Source data:
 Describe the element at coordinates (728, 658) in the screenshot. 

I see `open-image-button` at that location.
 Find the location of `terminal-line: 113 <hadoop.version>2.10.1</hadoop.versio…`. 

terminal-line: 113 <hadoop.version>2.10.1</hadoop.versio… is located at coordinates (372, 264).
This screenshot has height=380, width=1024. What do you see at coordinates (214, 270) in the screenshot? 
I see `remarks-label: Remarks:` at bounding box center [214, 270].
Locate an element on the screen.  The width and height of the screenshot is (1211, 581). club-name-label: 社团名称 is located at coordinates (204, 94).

* * *

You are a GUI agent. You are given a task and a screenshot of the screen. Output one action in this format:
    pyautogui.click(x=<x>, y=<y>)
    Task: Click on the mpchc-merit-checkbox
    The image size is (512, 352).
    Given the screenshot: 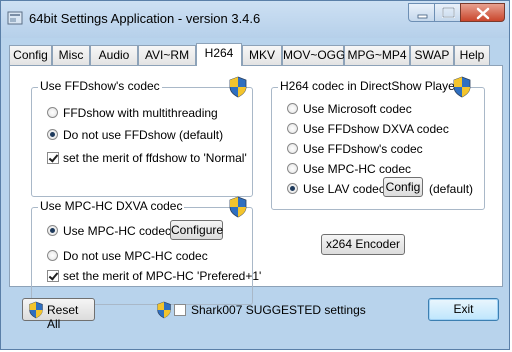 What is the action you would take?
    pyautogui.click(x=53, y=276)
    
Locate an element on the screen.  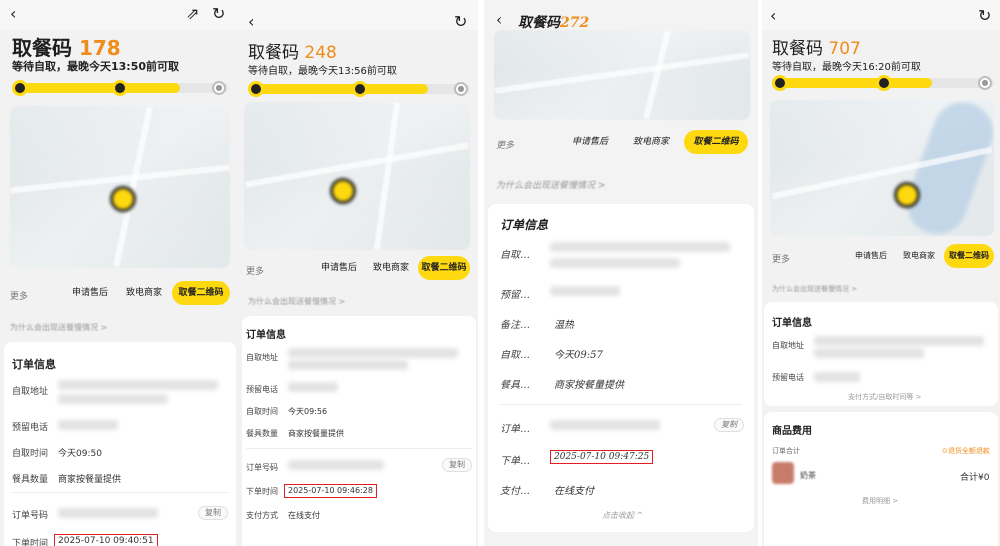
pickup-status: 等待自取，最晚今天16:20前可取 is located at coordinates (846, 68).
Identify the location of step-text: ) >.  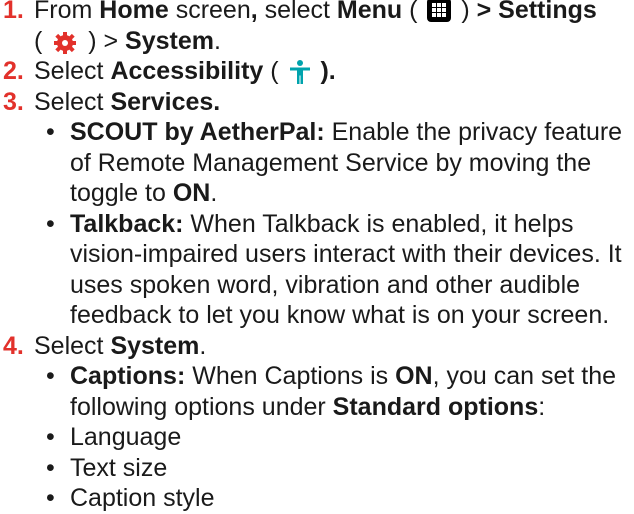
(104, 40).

Activity:
Starting at the line that has "Describe the element" and stopping after the line that has "terminal-line: 113 <hadoop.version>2.10.1</hadoop.versio… is", write out those lines again with "screenshot" swapped for "image" and nothing else changed.

Your response:
 Describe the element at coordinates (728, 658) in the image. 

I see `open-image-button` at that location.
 Find the location of `terminal-line: 113 <hadoop.version>2.10.1</hadoop.versio…`. 

terminal-line: 113 <hadoop.version>2.10.1</hadoop.versio… is located at coordinates (372, 264).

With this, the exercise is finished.